GOOD: Using downtime to document your learning and map dependencies.

A hire in Akron skipped the “Secure DevOps Pipeline” module to build a prototype. Their access was suspended for five days. The team had to reassign work. Their 90-day review: “high skill, low compliance awareness.” That became a career anchor.

BAD: Assuming agile means startup speed.

GOOD: Recognizing that “sprints” here include audit checkpoints and government review gates.

In 2025, a Scrum Master from Amazon tried to eliminate documentation overhead. The government PM rejected the change. The engineering lead was reprimanded. At Lockheed, process is product. Deviation is liability.

FAQ

Is it normal to not write code for the first 30 days?

Yes. First-month delays are standard due to IT provisioning, security training, and access approvals. Managers expect zero commits in month one. Your value is in compliance completion and context learning—not output. One 2025 cohort averaged 18.3 days before first code commit. Delays are not performance indicators.

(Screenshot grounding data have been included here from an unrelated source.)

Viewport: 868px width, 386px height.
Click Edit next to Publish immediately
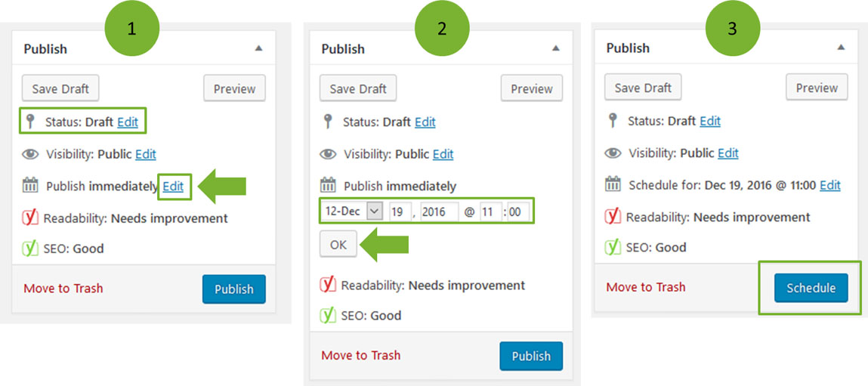point(173,187)
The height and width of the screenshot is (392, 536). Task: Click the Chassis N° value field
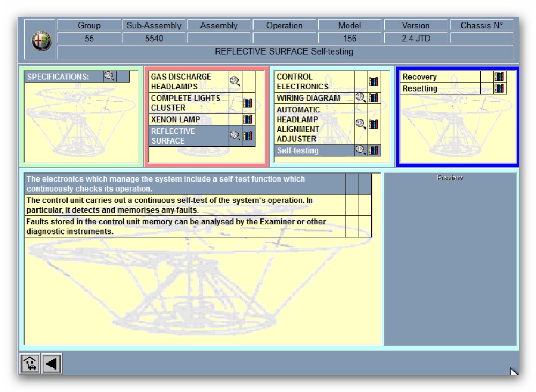click(481, 39)
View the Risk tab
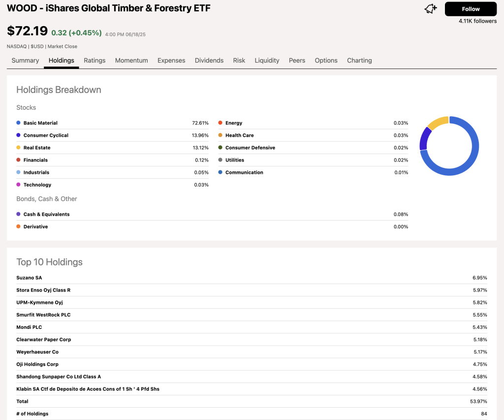Image resolution: width=504 pixels, height=420 pixels. tap(239, 61)
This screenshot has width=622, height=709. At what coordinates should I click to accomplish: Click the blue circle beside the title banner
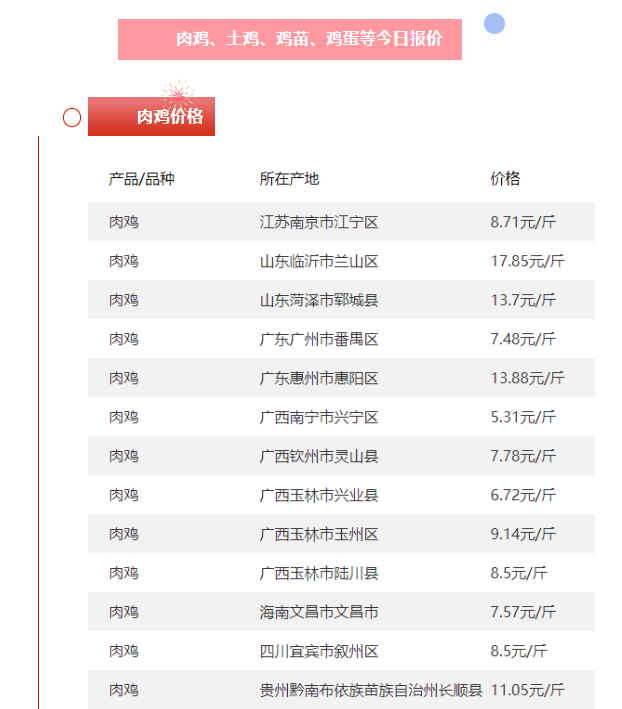point(494,23)
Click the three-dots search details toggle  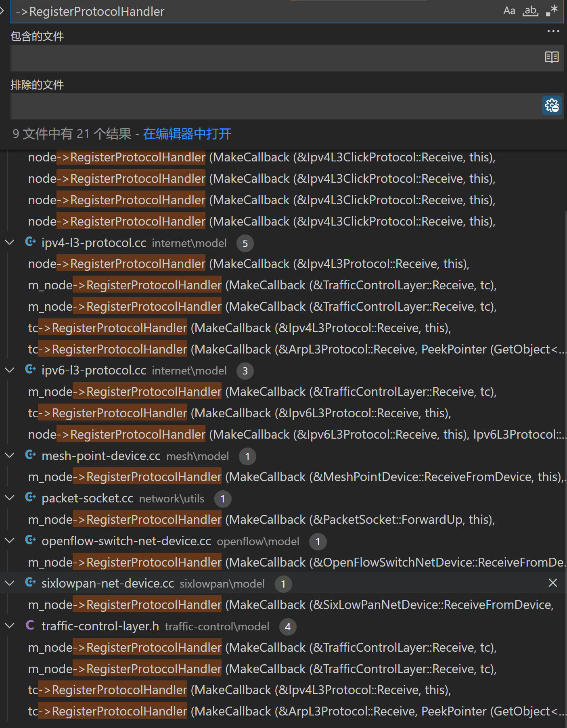553,31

Should I try to skip onboarding modules if I’ve done them before?

No. Each site enforces its own audit trail. Skipping modules—even with prior completion—triggers access blocks. In a 2024 case, a lateral hire from Northrop had to retake six modules due to version mismatches. Completion, not mastery, is the requirement.

How much do SDEs make at Lockheed Martin in 2026?

Base salaries range from $95K–$140K. Unclassified roles in non-high-cost areas start at $95K–$110K. Cleared roles in D.C., Colorado, or California range from $120K–$140K. Bonuses are rare. Stock is not offered. Compensation reflects stability, not growth velocity. Pay is for presence, not performance.